● TASK GOAL
Please write out the entries below word for word, leaving out the pictures.
Start of DATASET EXTRACT
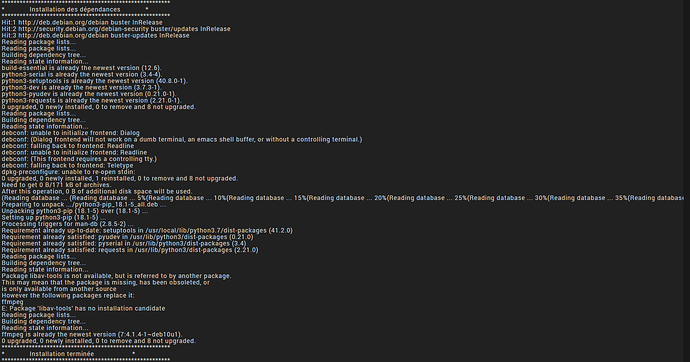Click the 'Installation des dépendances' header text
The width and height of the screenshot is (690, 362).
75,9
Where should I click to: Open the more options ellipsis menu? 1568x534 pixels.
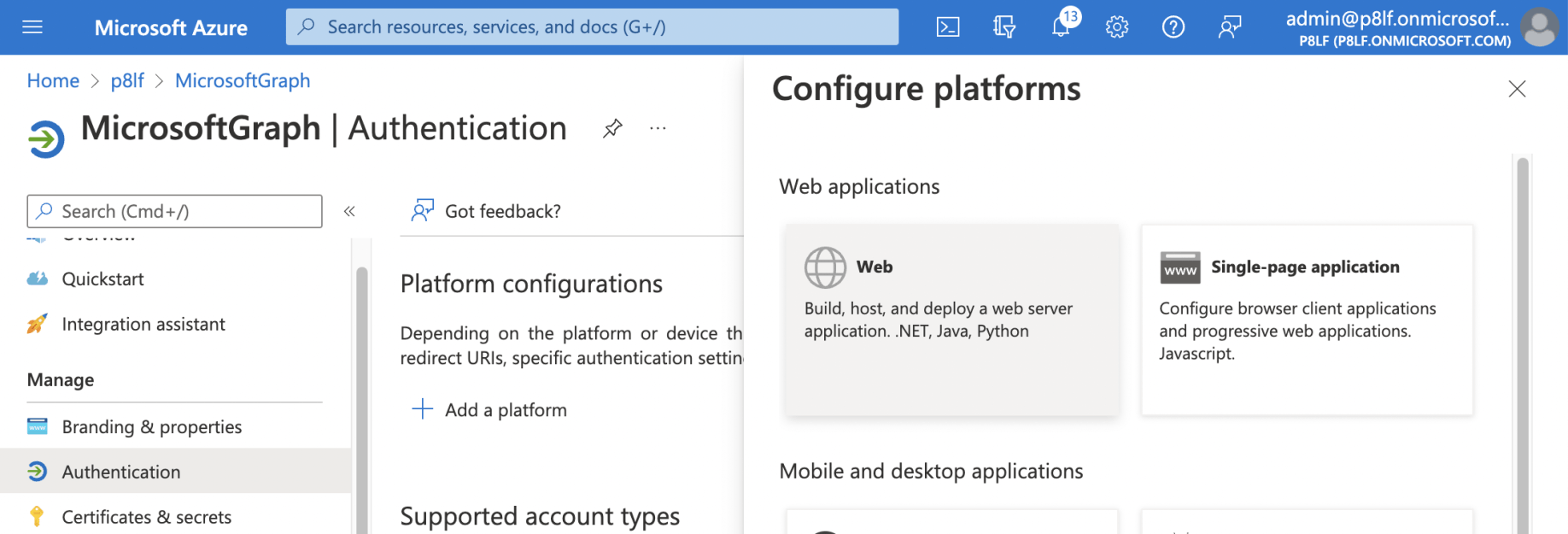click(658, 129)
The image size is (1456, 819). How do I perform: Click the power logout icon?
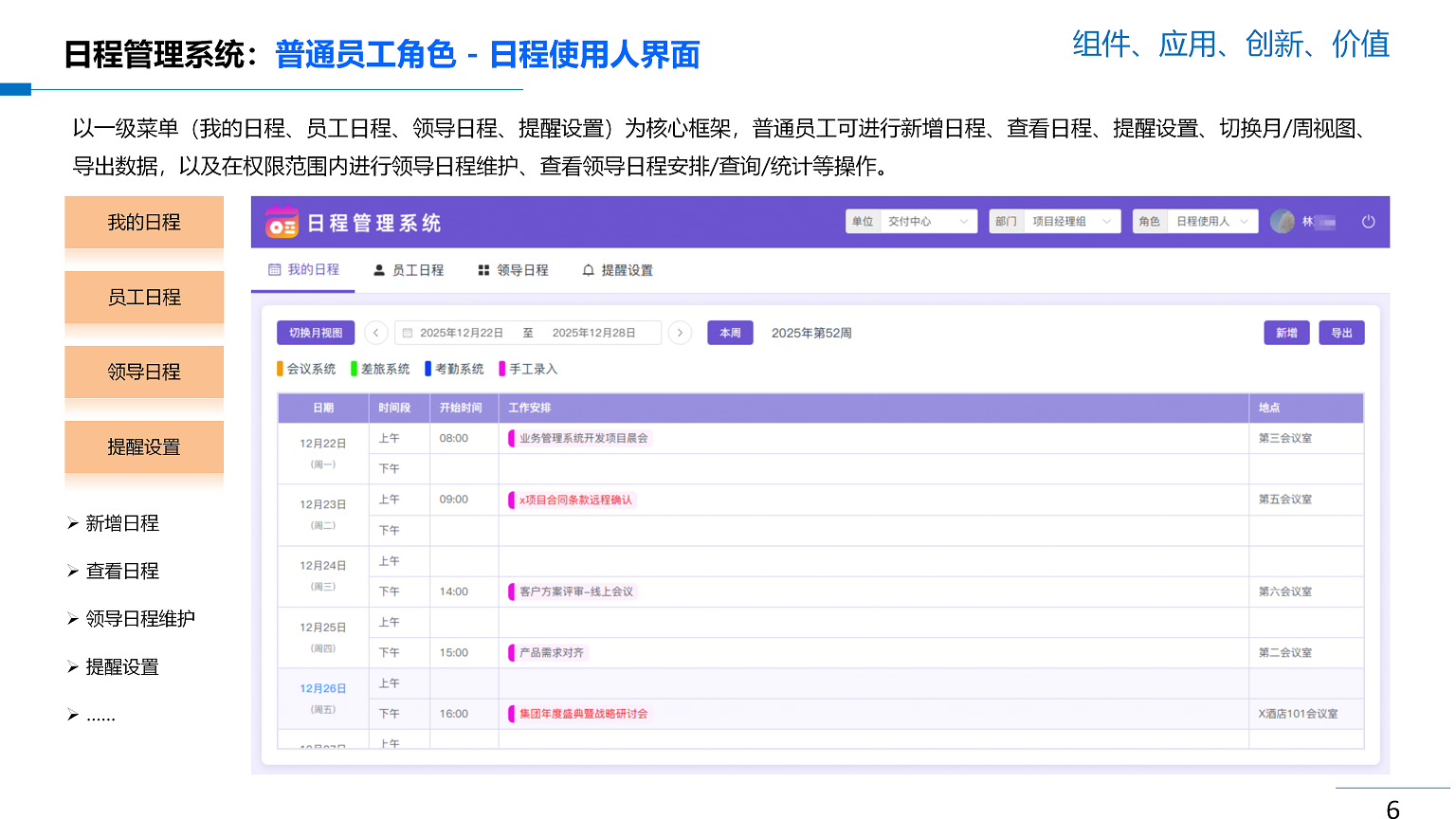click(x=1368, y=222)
End of DATASET EXTRACT
● RESULT OF THE TASK
Click the 'Installation des dépendances' header text
The width and height of the screenshot is (690, 362).
75,9
Where should I click to: Open the more options ellipsis menu? 1568x534 pixels.
click(658, 129)
The image size is (1456, 819). How do I perform: Click the power logout icon?
click(x=1368, y=222)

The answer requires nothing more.